The problem
Any picture must be dropped, but each line of the data should be duplicated exactly.
######
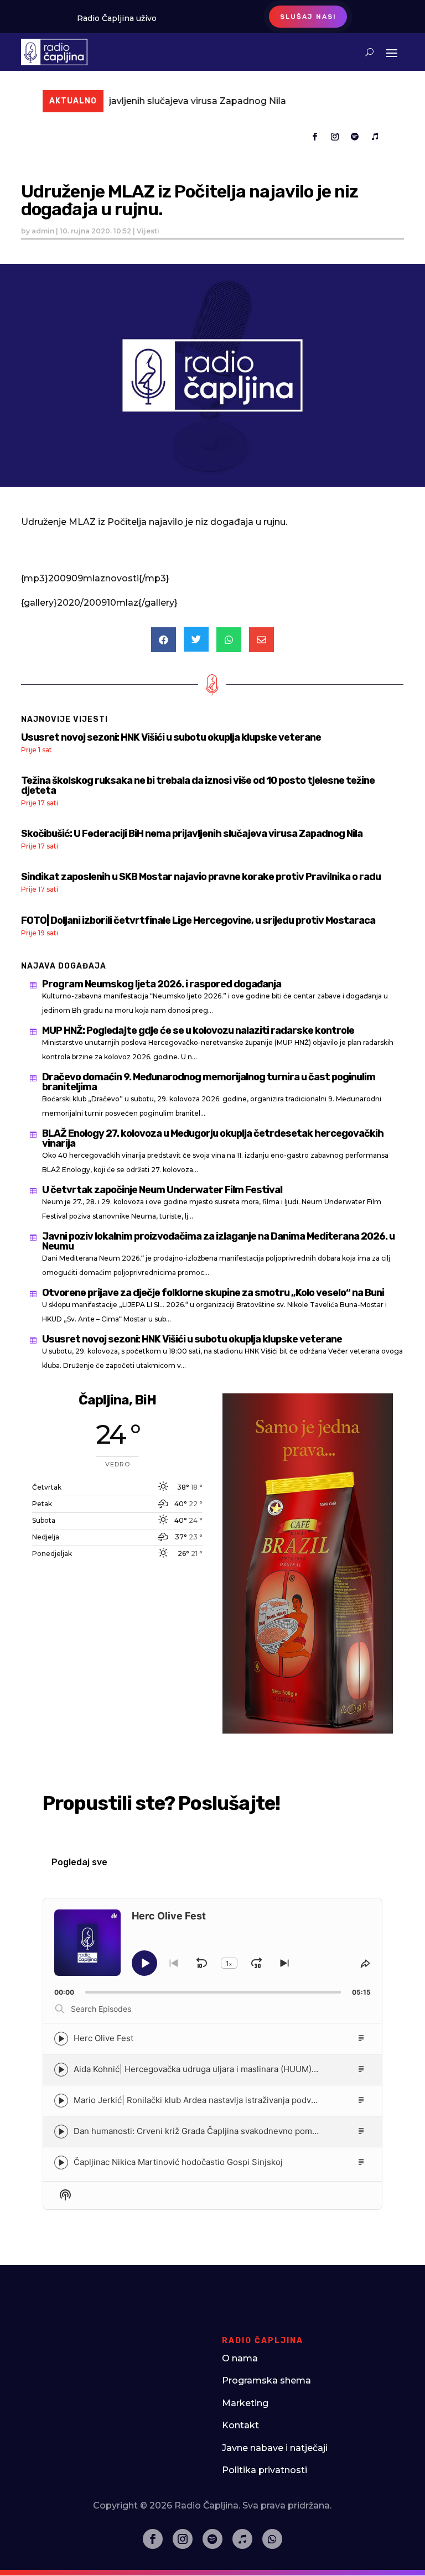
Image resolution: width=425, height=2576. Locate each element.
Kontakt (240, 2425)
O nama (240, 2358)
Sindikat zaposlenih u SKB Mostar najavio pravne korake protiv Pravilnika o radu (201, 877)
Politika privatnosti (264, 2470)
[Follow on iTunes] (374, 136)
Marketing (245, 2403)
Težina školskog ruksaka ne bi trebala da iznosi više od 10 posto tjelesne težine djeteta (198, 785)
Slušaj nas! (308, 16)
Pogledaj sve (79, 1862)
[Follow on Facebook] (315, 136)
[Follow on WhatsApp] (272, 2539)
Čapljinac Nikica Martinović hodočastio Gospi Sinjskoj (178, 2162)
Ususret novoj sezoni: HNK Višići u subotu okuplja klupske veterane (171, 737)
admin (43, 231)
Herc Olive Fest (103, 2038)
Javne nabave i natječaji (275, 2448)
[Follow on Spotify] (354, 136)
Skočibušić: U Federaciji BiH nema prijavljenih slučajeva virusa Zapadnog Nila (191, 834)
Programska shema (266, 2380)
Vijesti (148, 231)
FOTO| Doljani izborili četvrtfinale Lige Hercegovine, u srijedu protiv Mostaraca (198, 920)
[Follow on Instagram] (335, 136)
######
Exercise response
Image resolution: width=425, height=2576. Locate each element.
Kontakt (240, 2425)
O nama (240, 2358)
Sindikat zaposlenih u SKB Mostar najavio pravne korake protiv Pravilnika o radu (201, 877)
Politika privatnosti (264, 2470)
[Follow on iTunes] (374, 136)
Marketing (245, 2403)
Težina školskog ruksaka ne bi trebala da iznosi više od 10 posto tjelesne težine djeteta (198, 785)
Slušaj nas! (308, 16)
Pogledaj sve (79, 1862)
[Follow on Facebook] (315, 136)
[Follow on WhatsApp] (272, 2539)
Čapljinac Nikica Martinović hodočastio Gospi Sinjskoj (178, 2162)
Ususret novoj sezoni: HNK Višići u subotu okuplja klupske veterane (171, 737)
admin (43, 231)
Herc Olive Fest (103, 2038)
Javne nabave i natječaji (275, 2448)
[Follow on Spotify] (354, 136)
Skočibušić: U Federaciji BiH nema prijavljenih slučajeva virusa Zapadnog Nila (191, 834)
Programska shema (266, 2380)
Vijesti (148, 231)
FOTO| Doljani izborili četvrtfinale Lige Hercegovine, u srijedu protiv Mostaraca (198, 920)
[Follow on Instagram] (335, 136)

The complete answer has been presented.